--- begin ---
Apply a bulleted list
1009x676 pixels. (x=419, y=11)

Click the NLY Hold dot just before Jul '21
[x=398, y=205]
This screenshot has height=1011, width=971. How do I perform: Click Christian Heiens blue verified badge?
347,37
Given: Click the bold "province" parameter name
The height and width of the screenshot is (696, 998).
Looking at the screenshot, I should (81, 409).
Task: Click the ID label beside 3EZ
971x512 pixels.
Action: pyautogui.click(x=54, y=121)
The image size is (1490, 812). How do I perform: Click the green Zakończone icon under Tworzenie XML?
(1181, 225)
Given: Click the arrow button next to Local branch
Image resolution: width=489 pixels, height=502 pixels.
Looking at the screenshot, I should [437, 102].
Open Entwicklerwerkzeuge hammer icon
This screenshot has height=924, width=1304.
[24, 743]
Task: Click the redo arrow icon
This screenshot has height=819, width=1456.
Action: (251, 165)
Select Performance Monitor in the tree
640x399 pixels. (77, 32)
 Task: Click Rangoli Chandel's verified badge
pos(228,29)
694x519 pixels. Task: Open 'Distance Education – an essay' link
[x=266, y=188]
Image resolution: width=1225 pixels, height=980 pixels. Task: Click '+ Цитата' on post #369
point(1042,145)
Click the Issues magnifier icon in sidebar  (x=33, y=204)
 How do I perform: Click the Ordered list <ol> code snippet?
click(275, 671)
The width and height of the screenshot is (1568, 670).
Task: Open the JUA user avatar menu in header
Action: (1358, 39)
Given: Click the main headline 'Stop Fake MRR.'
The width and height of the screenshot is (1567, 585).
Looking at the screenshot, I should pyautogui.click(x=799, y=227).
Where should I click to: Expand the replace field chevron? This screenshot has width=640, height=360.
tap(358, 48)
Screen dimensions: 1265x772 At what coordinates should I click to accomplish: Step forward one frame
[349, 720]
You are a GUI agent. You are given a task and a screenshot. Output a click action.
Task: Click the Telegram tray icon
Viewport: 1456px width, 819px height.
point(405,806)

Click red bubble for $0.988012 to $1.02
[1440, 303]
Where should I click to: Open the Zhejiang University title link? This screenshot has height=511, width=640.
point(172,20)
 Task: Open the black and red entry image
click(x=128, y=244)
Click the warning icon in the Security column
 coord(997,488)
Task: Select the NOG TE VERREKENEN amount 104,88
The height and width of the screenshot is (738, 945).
--- end ---
* TO BE DONE *
Copy every one of the lines above word for word, with nothing changed, added, or left out.

* SOLUTION TO THIS PROBLEM *
Apply a bulleted list
1009x676 pixels. (x=419, y=11)

Click the NLY Hold dot just before Jul '21
[x=398, y=205]
This screenshot has height=1011, width=971. How do I perform: Click Christian Heiens blue verified badge?
347,37
Given: Click the bold "province" parameter name
The height and width of the screenshot is (696, 998).
Looking at the screenshot, I should (81, 409).
Task: Click the ID label beside 3EZ
971x512 pixels.
Action: pyautogui.click(x=54, y=121)
The image size is (1490, 812). How do I perform: Click the green Zakończone icon under Tworzenie XML?
(1181, 225)
Given: Click the arrow button next to Local branch
Image resolution: width=489 pixels, height=502 pixels.
Looking at the screenshot, I should [437, 102].
Open Entwicklerwerkzeuge hammer icon
This screenshot has height=924, width=1304.
[24, 743]
Task: Click the redo arrow icon
This screenshot has height=819, width=1456.
Action: (251, 165)
Select Performance Monitor in the tree
640x399 pixels. (77, 32)
 Task: Click Rangoli Chandel's verified badge
pos(228,29)
694x519 pixels. Task: Open 'Distance Education – an essay' link
[x=266, y=188]
Image resolution: width=1225 pixels, height=980 pixels. Task: Click '+ Цитата' on post #369
point(1042,145)
Click the Issues magnifier icon in sidebar  (x=33, y=204)
 How do I perform: Click the Ordered list <ol> code snippet?
click(275, 671)
The width and height of the screenshot is (1568, 670).
Task: Open the JUA user avatar menu in header
Action: (1358, 39)
Given: Click the main headline 'Stop Fake MRR.'
The width and height of the screenshot is (1567, 585).
Looking at the screenshot, I should pyautogui.click(x=799, y=227).
Where should I click to: Expand the replace field chevron? This screenshot has width=640, height=360.
tap(358, 48)
Screen dimensions: 1265x772 At what coordinates should I click to accomplish: Step forward one frame
[349, 720]
You are a GUI agent. You are given a task and a screenshot. Output a click action.
Task: Click the Telegram tray icon
Viewport: 1456px width, 819px height.
point(405,806)

Click red bubble for $0.988012 to $1.02
[1440, 303]
Where should I click to: Open the Zhejiang University title link? This screenshot has height=511, width=640.
point(172,20)
 Task: Open the black and red entry image
click(x=128, y=244)
Click the warning icon in the Security column
 coord(997,488)
Task: Select the NOG TE VERREKENEN amount 104,88
The height and width of the screenshot is (738, 945).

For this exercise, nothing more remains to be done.